Banca Popolare di Mantova
- Native name: Banca Popolare di Mantova S.p.A.
- Company type: Subsidiary
- Industry: Financial services
- Predecessor: Banca Operaia di Pescopagano
- Founded: 2000; 25 years ago in Mantua
- Defunct: 31 December 2016
- Fate: became SPV to create BPM S.p.A.
- Successor: Banca Popolare di Milano S.p.A.
- Headquarters: 7 Piazza Martiri di Belfiore, Mantua, Italy
- Number of locations: 17 (2015)
- Services: Retail banking
- Revenue: ▲17.519 million (2015)
- Net income: ▲€1.313 million (2015)
- Total assets: ▲€552.423 million (2015)
- Total equity: ▲€36.670 million (2015)
- Owner: Banca Popolare di Milano (62.91%); Omniaholding (14.86%); Zanetti family (13.26%); Corneliani (1.92%); others (7.05%);
- Number of employees: ▲78 (2015)
- Parent: Banca Popolare di Milano S.c. a r.l.
- Capital ratio: ▲9.45% (CET1)

= Banca Popolare di Mantova =

Banca Popolare di Mantova S.p.A. was an Italian cooperative bank based in Mantua, Lombardy. Including the headquarters, the bank operated at 17 locations.

==History==
The company was relocated from Pescopagano, Basilicata (as Banca Operaia di Pescopagano) to Mantua in 2000, which the branches of the original bank were acquired by Banca Bipielle Centrosud, a subsidiary of Banca Popolare di Lodi (BPL Group). In 2001 the bank increased to have 4 branches. The year BPL owned 57.41% shares directly. In 2002 Bipielle Retail became the sub-holding company for 56.35%, as well as one more branch was opened. In 2003 Reti Bancarie absorbed Bipielle Retail to become another sub-holding company. In 2004 BPL further disinvested the company to 52.32%, despite 2 more branches being opened. In 2005 BP Mantova had 8 branches. In 2006 Reti Bancarie was absorbed into BPL, which hold 55.01% shares of BP Mantova. In 2007 due to the merger of Banco Popolare di Verona e Novara and BPL, Banco Popolare S.C. became the new holding company of the bank. However, due to the branch network overlapped with Banca Popolare di Verona – S.Geminiano e S.Prospero, Banco Popolare sold 56.99% shares of BP Mantova to Banca Popolare di Milano for €32.49 million in 2008.

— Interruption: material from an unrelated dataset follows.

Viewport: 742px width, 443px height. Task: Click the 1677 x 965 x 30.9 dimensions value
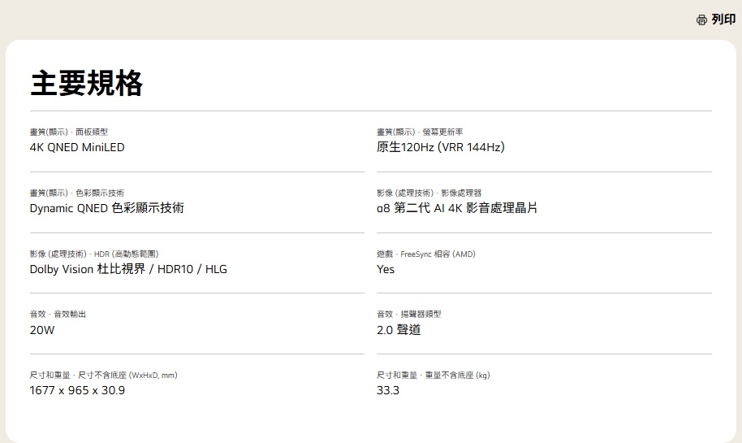pyautogui.click(x=77, y=390)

In 2009, BPM held 57.05% shares, with Omniaholding S.p.A. as the second largest shareholders of 13.8979%, which was the holding company for the Roberto Colaninno family.

Follow the merger of parent company Banca Popolare di Milano S.c. a r.l. with Banco Popolare S.C. to form Banco BPM S.p.A., the branches of Banca Popolare di Milano were injected to Banca Popolare di Mantova in order to keep the branches as a subsidiary (as Banca Popolare di Milano S.p.A.) instead of division.